O Ministério Público Federal (MPF) ajuizou, nesta quinta-feira (11), Ação Civil Pública (ACP), com pedido de tutela de urgência, para que a Caixa se abstenha imediatamente de exigir um valor mínimo nas apostas de loteria, realizadas pela via on-line, enquanto durar a pandemia.

Atualmente, o banco exige o valor mínimo de R$ 30 para a realização das apostas. Já nas casas lotéricas é possível fazer compras de bilhetes inteiros ou frações do bilhete em valor substancialmente menor, tal como o bilhete de mega-sena, que pode ser comprado a partir de R$ 4,50. Assim, para comprar os jogos de loteria pelo canal on-line, o consumidor precisa comprar mais de um bilhete ou comprar várias frações, a fim de cumprir com o limite mínimo citado.

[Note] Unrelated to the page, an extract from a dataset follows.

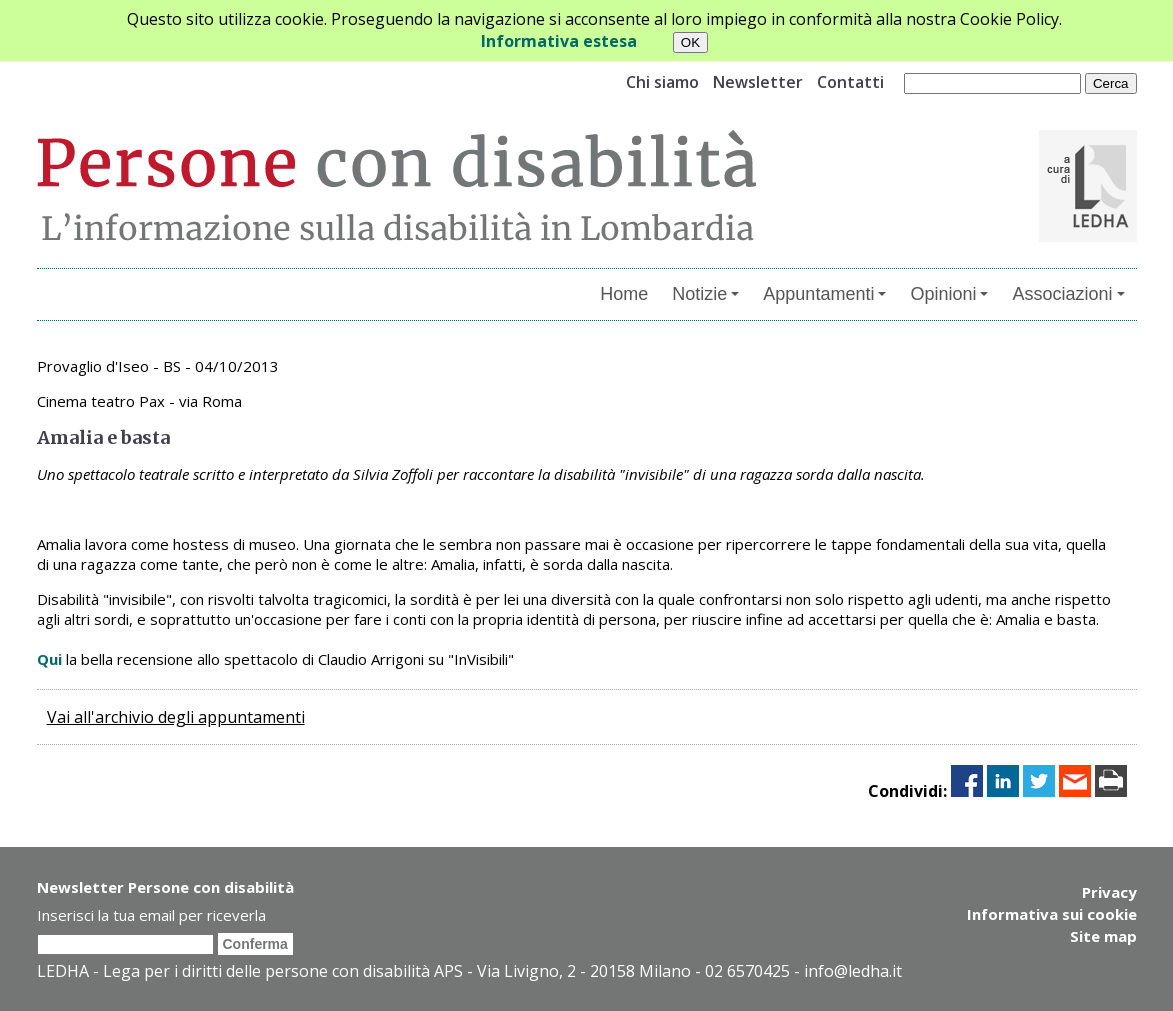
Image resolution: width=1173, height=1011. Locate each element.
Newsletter (758, 82)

Indagada pelo MPF, a Caixa informou que as apostas virtuais possuem um custo operacional mais alto e que, por isso, a cobrança de valor mínimo seria justificável. Inicialmente, o banco chegou a informar, ainda, que vinha realizando estudos para analisar a possível redução do limite mínimo das apostas on-line. Todavia, em ofício posterior, relatou que os novos estudos constataram que o custo operacional deveria ser mantido e, por conseguinte, não seria possível reduzir o limite mínimo imposto.

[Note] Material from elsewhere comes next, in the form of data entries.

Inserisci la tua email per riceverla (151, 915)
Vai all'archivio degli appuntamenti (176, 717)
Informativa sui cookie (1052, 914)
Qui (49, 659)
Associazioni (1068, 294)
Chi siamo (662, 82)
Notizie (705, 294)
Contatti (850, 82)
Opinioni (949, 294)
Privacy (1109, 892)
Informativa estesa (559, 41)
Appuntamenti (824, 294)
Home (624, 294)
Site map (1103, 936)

Em razão disso, o MPF pede ainda, na ACP, que seja determinado à Caixa que apresente em Juízo todos os dados referentes ao custo operacional dos serviços de loteria virtual, demonstrando, por meio de quadro comparativo, a diferença entre os custos do atendimento presencial e on-line das lotéricas, no que se refere às apostas.

Para a procuradora da República em Goiás Mariane Guimarães de Mello Oliveira, a conduta do banco configura prática abusiva de consumação mínima e fere o princípio da isonomia em razão da grande diferença na venda dos bilhetes entre a via física e o canal on-line. “A Caixa trata de maneira divergente e sem justificativa plausível os consumidores de um mesmo produto ou serviço, fornecidos por ela mesma, dificultando injustamente o acesso aos consumidores mais carentes à opção virtual”, esclarece a procuradora. Ela lembra, ainda, que o distanciamento social é prática extremamente necessária para conter a disseminação do novo coronavírus e que a exigência do valor mínimo de R$ 30 para a aposta on-line pode aumentar consideravelmente as aglomerações em casas lotéricas.

Em caso de descumprimento, o MPF pede que seja aplicada multa diária no valor de R$ 5 mil ao banco.